While the government is attempting to cushion the blow to the real economy through gasoline subsidies and the release of oil reserves, a more systemic challenge remains: the yen’s persistent weakness.

BOJ Gov. Kazuo Ueda has acknowledged that currency fluctuations now affect domestic prices more readily than in the past, as companies become more comfortable passing on increased costs to consumers.

“If oil prices stay high or continue to climb, there is a risk of a downward spiral, in which a worsening trade deficit leads to a weaker yen, which then pushes import prices even higher,” said Daiwa Securities economist Kenji Yamamoto.
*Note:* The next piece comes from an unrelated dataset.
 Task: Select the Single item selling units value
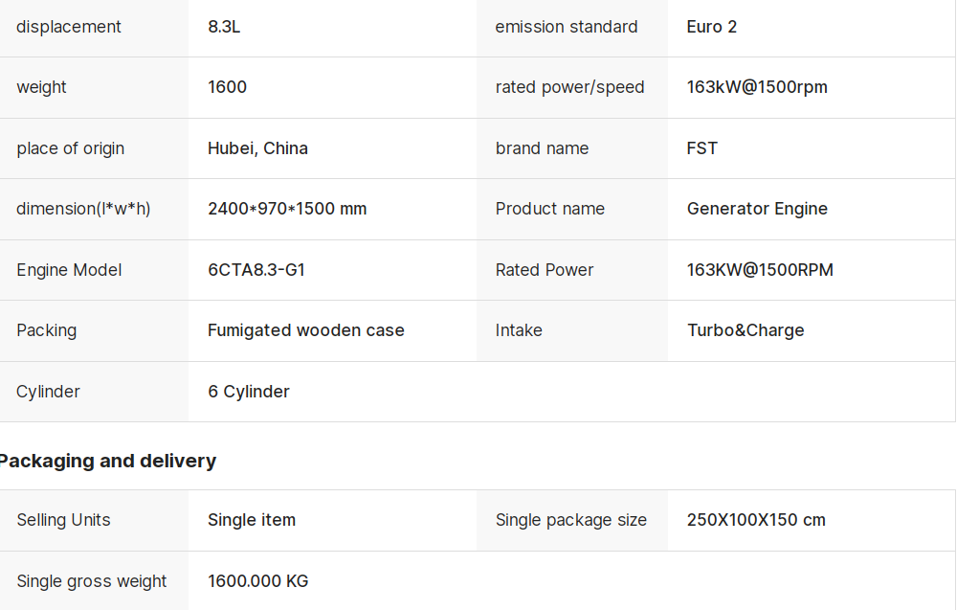pos(252,520)
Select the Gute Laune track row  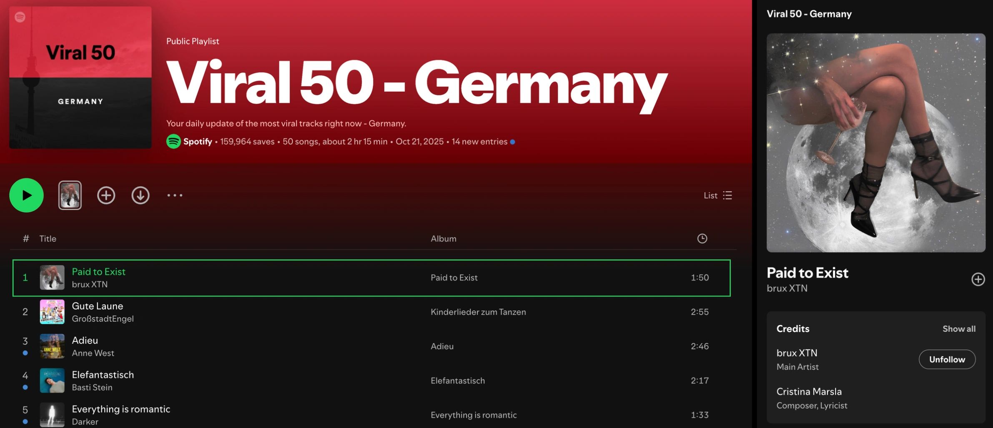coord(250,312)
“Imported inflation resulting from a weak yen leads to an accumulation of upside price risks over time. On a medium-to-long-term time horizon, this heightens the possibility of a behind-the-curve policy response, essentially allowing inflationary ‘magma’ to build beneath the surface,” he said.
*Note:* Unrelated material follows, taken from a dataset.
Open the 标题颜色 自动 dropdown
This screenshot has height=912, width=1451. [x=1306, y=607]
Yamamoto expects the BOJ to wait until April to raise its policy rate, but given Takaichi’s preference for looser monetary policy, the pace of tightening could be slower than economic fundamentals require, he said.

“Whether or not the bank can deliver a rate hike in April will likely be a turning point that determines market confidence in the BOJ’s continued tightening strategy,” the economist said.

Write to Megumi Fujikawa at me*************@*sj.com

 

What This Means for the Rest of Us

Japan isn’t a sideshow…

Here is one of the world’s largest economies. It is a country sitting on the biggest pile of government debt relative to GDP on the planet getting squeezed between imported inflation and political pressure to keep money cheap. There is no good outcome on that menu. There’s only a choice between different kinds of pain.

And Japan isn’t alone in this. Every country that imports energy, carries heavy debt, and relies on a central bank willing to paper over structural problems is facing some version of this same trap. The Iran conflict didn’t create these vulnerabilities…

The same problem has been building for years:

Debt-saturated systems don’t handle shocks well. They’ve traded resilience for short-term stability, again and again, until the margin for error disappears entirely. Japan is just further along that road than most.

Watch the yen. Watch Japanese bond yields. Watch whether the BOJ blinks in April.

Because if Japan’s tightrope snaps, the tremors won’t stay in Tokyo.